If technology can solve your problem, why not have it made-to-order?
That’s the question a dynamic new program at MaRS is addressing and, in the process, it’s turning traditional healthcare procurement on its ear.
An experimental project launched last year in Ontario, it started with a simple idea: the team issued an open call to healthcare providers to describe a challenge their institution faces, and then directed these asks to entrepreneurs who will work collaboratively on solutions.
Launched in August 2016 in conjunction with the Ontario Ministry of Government and Consumer Services, the Innovation Partnership: Procurement by Co-Design Program is a “collaborative design exercise” aimed at helping leading-edge technologies reach the organizations — and patients — that need them most.
Overall, the response was enthusiastic — almost two dozen healthcare providers issued 29 challenges that were then listed on the program website. The entrepreneur community came back with over 140 proposed solutions.
Some of the challenges were quite broad in nature, others were looking for very specific outcomes.
“For example, one provider said they wanted a better way of managing wheelchairs and gurneys in their hospital to reduce the number of patients waiting for transfers,” says MaRS associate Lily Lo, who also serves as the project manager.
Pitch sessions helped to narrow the field, and the providers then selected the vendors they wanted to work with. In total, 17 project teams spent 12 weeks co-developing their innovations.
At the end of February, the teams came back to MaRS to compete for up to $25,000 to spend testing the co-developed solutions right where they’d be put to use. Four of the 17 teams ended up receiving funding, including QoC Health, which is working with the Michael Garron Hospital to help manage post-anesthesia recovery, and VitalHub, which got the green light to proceed with two separate solutions for providers Markham Stouffville Hospital and Trinity Village Care Centre. The next step will see the teams present the results of their testing in July, potentially receiving another $25,000 for procurement.
But program manager Hadi Salah says the grants aren’t the central goal — the venture is more about fostering a new “challenge-based, co-design approach” to procurement.
“This could be an open-source toolkit that a procurement department within a hospital could use and scale up on their own,” he says, adding: “The impact is better solutions, better collaboration and lower costs overall.”
QoC Health responded to a challenge from Michael Garron Hospital (formerly Toronto East General), which wanted to better manage traffic in and out of a post-anesthesia recovery room.
“We proposed an application that the staff scheduler would use to co-ordinate everything, all the way from the surgical procedure through to the recovery room,” says company president and co-founder Raymond Shih. The two organizations will be working together on the app over the next several months.
Mr. Shih not only likes the co-design concept — procuring based on “the problem you’re trying to solve and not on a set of specifications” — he finds the process useful from a business sense too because it provides “an opportunity for us to work with some folks that we may not have been directly connected to before.”

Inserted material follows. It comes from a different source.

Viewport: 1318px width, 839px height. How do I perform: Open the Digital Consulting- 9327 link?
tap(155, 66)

VitalHub, a Toronto-based mobile health startup, is developing two solutions: an app to streamline the physician onboarding and orientation process for Markham Stouffville Hospital; and an app for Trinity Village Care Centre that provides quick access to a variety of forms and schedules, and also enables on-the-fly note-taking, task-tracking and team collaboration.

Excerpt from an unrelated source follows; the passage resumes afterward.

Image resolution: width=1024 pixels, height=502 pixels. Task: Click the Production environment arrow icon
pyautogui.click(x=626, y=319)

Andre Vandenberk, VP of mobile technology, says their proposed solution for Markham Stouffville Hospital would change how the hospital shares information and documents with its physicians, and how it collects their data, questions, feedback and signatures as part of the onboarding and orientation process.
In the case of Trinity Village Care Centre, he says the goal is to streamline the way frontline staff document and access information about residents, explaining that they currently use multiple paper-based and electronic documentation systems located on separate computers throughout the facility.
He says he’s had “a very positive experience” in the program so far because it enables providers to truly collaborate with the vendors who can help solve their problems.
“Without going through such a process, providers and vendors are often on different pages when it comes to the interpretation and understanding of problems and how to solve them,” he says. “This program provides a repeatable approach to ensure the provider’s real-world problem is appropriately addressed and successfully implemented.”